Researchers from Boston Children’s Hospital said today that they achieved strong vaccine responses in preclinical models by adding adjuvants to boost the immune response. The team’s work was published the Journal of Clinical Investigation-Insight and the Journal of Allergy and Clinical Immunology.
Vaccines have the potential to drastically reduce infant mortality, the researchers said, but newborns often don’t respond optimally because their immune systems produce weak antibody responses. The team wrote that their work could potentially help amplify newborns’ immune response to vaccinations.
“Our efforts to understand the biology of the newborn immune system has now led to adjuvant approaches that may enable earlier protection of newborns and young infants from life-threatening infectious diseases, such as pneumococcus, pertussis or even respiratory syncytial virus (RSV),” senior investigator Ofer Levy said in prepared remarks.
In the 1st study, researchers gave newborn Rhesus monkeys 3 shots with the existing pneomococcal vaccine, which is already made with an adjuvant. Half of the monkeys were randomized to receive an additional adjuvant, known as 3M-052, which has been shown to activate newborn immune response.
After 28 days, the animals that were dosed with 3M-052 were much quicker to mount a strong antibody response compared to their counterparts.
“The protective antibody response we saw was so strong that it’s conceivable that you could get protection with 1 shot,” Levy explained. “This is critical because in many parts of the world, birth is the most reliable point of healthcare contact. After birth, it becomes challenging to bring children in for repeated clinic visits.”

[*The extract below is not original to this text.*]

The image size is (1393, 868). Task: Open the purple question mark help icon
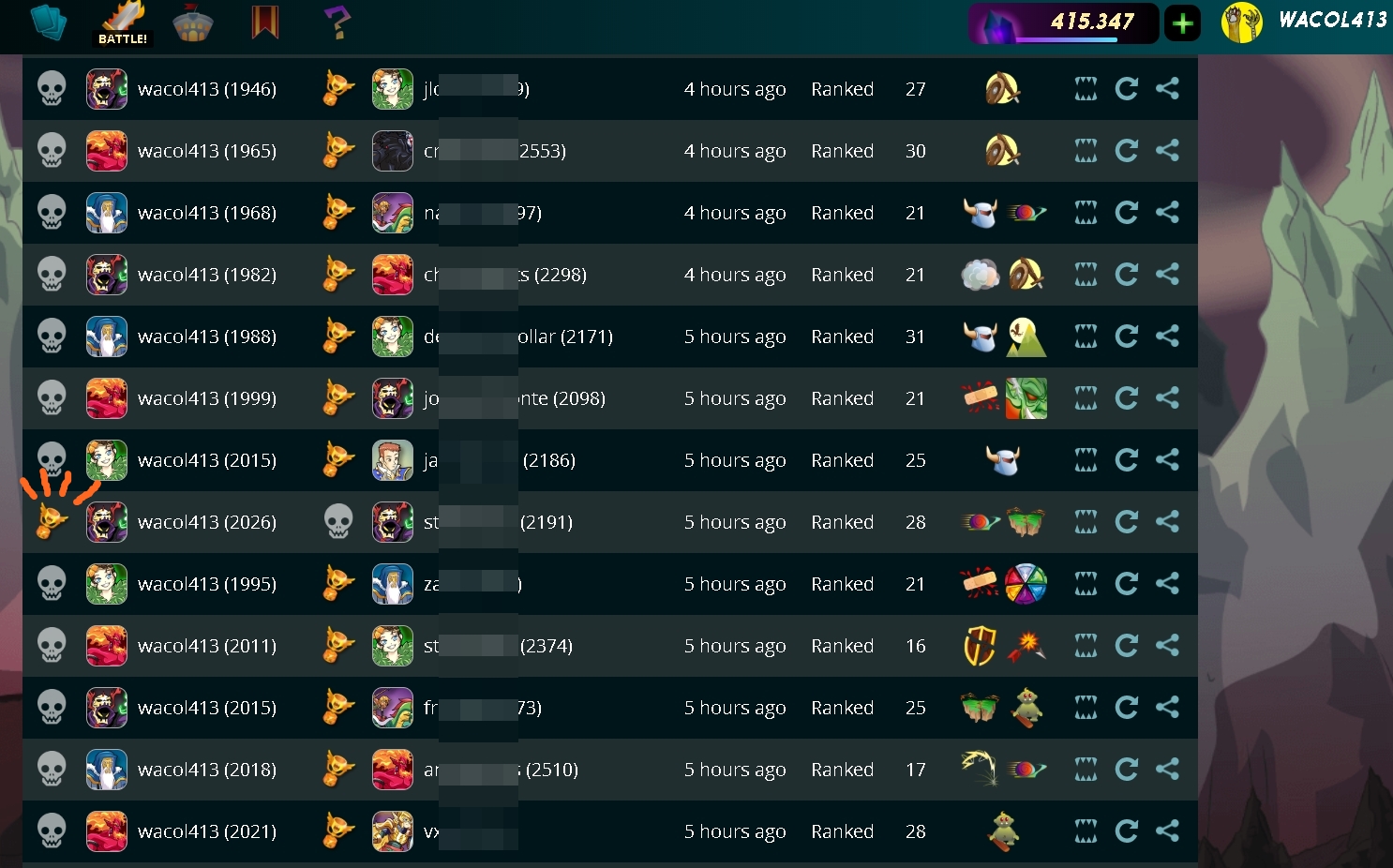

The 3M-052 compound stimulates a set of receptors found on white blood cells called Toll-like receptors. Levy’s lab has shown that stimulating 2 of these receptors triggers a strong antibody response.
The 3M0052 adjuvant was manufactured by 3M Drug Delivery Systems, which helped to fund the study, and was designed with a lipid “tail” that does not mix well with water. This feature keeps it from infiltrating the bloodstream, according to the team.
“Rather than floating all over the place causing fever and chills, when you inject this 3M-052 adjuvant, it stays put in the muscle and enhances the immune response to the vaccine,” Levy said.
In the 2nd study, researchers encapsulated the vaccine antigen and an adjuvant called CL075 in nanoparticles that were engineered to be taken up by antigen-presenting cells.
The nanoparticles triggered immune responses when added to human cells and injected into mice, the team reported, and the response was better than those induced by the vaccine alone.
The researchers hope to develop a stable formulation and obtain more safety data, as well as compare newborns’ responses to older infants.
“There’s not a long list of vaccines that can be given at birth and we need better vaccine formulations against a range of early life infectious pathogens,” Levy said. “We hope to meet these challenges.”